_Objective_. Retype the following lines exactly as they appear.

_Records shown_.
--- Begin ---

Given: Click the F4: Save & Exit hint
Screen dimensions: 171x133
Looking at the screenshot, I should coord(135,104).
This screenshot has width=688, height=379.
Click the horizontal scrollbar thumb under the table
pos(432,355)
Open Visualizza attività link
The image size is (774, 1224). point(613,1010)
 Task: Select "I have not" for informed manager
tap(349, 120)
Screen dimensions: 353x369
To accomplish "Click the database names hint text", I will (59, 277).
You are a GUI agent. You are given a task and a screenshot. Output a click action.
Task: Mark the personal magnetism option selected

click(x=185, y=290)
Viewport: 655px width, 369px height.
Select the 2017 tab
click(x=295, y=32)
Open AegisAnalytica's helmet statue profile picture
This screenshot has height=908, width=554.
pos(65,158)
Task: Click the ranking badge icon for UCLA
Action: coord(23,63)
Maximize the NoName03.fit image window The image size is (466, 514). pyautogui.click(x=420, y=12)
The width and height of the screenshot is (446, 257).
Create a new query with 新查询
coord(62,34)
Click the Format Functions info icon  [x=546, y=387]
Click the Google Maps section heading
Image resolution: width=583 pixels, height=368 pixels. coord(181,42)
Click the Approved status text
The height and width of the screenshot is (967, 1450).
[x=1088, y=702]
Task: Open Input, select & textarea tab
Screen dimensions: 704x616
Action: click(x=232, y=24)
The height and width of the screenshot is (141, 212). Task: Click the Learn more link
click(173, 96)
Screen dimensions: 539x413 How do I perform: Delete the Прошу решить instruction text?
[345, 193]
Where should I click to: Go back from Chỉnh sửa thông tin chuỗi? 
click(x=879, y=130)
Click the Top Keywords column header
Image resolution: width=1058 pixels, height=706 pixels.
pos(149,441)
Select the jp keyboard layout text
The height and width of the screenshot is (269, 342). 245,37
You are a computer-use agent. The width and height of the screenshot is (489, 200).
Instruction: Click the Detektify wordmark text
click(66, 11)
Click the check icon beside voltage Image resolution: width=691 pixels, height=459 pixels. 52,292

--- End ---

_The answer_.
Given: Click the F4: Save & Exit hint
Screen dimensions: 171x133
Looking at the screenshot, I should coord(135,104).
This screenshot has width=688, height=379.
Click the horizontal scrollbar thumb under the table
pos(432,355)
Open Visualizza attività link
The image size is (774, 1224). point(613,1010)
 Task: Select "I have not" for informed manager
tap(349, 120)
Screen dimensions: 353x369
To accomplish "Click the database names hint text", I will (59, 277).
You are a GUI agent. You are given a task and a screenshot. Output a click action.
Task: Mark the personal magnetism option selected

click(x=185, y=290)
Viewport: 655px width, 369px height.
Select the 2017 tab
click(x=295, y=32)
Open AegisAnalytica's helmet statue profile picture
This screenshot has height=908, width=554.
pos(65,158)
Task: Click the ranking badge icon for UCLA
Action: coord(23,63)
Maximize the NoName03.fit image window The image size is (466, 514). pyautogui.click(x=420, y=12)
The width and height of the screenshot is (446, 257).
Create a new query with 新查询
coord(62,34)
Click the Format Functions info icon  [x=546, y=387]
Click the Google Maps section heading
Image resolution: width=583 pixels, height=368 pixels. coord(181,42)
Click the Approved status text
The height and width of the screenshot is (967, 1450).
[x=1088, y=702]
Task: Open Input, select & textarea tab
Screen dimensions: 704x616
Action: click(x=232, y=24)
The height and width of the screenshot is (141, 212). Task: Click the Learn more link
click(173, 96)
Screen dimensions: 539x413 How do I perform: Delete the Прошу решить instruction text?
[345, 193]
Where should I click to: Go back from Chỉnh sửa thông tin chuỗi? 
click(x=879, y=130)
Click the Top Keywords column header
Image resolution: width=1058 pixels, height=706 pixels.
pos(149,441)
Select the jp keyboard layout text
The height and width of the screenshot is (269, 342). 245,37
You are a computer-use agent. The width and height of the screenshot is (489, 200).
Instruction: Click the Detektify wordmark text
click(66, 11)
Click the check icon beside voltage Image resolution: width=691 pixels, height=459 pixels. 52,292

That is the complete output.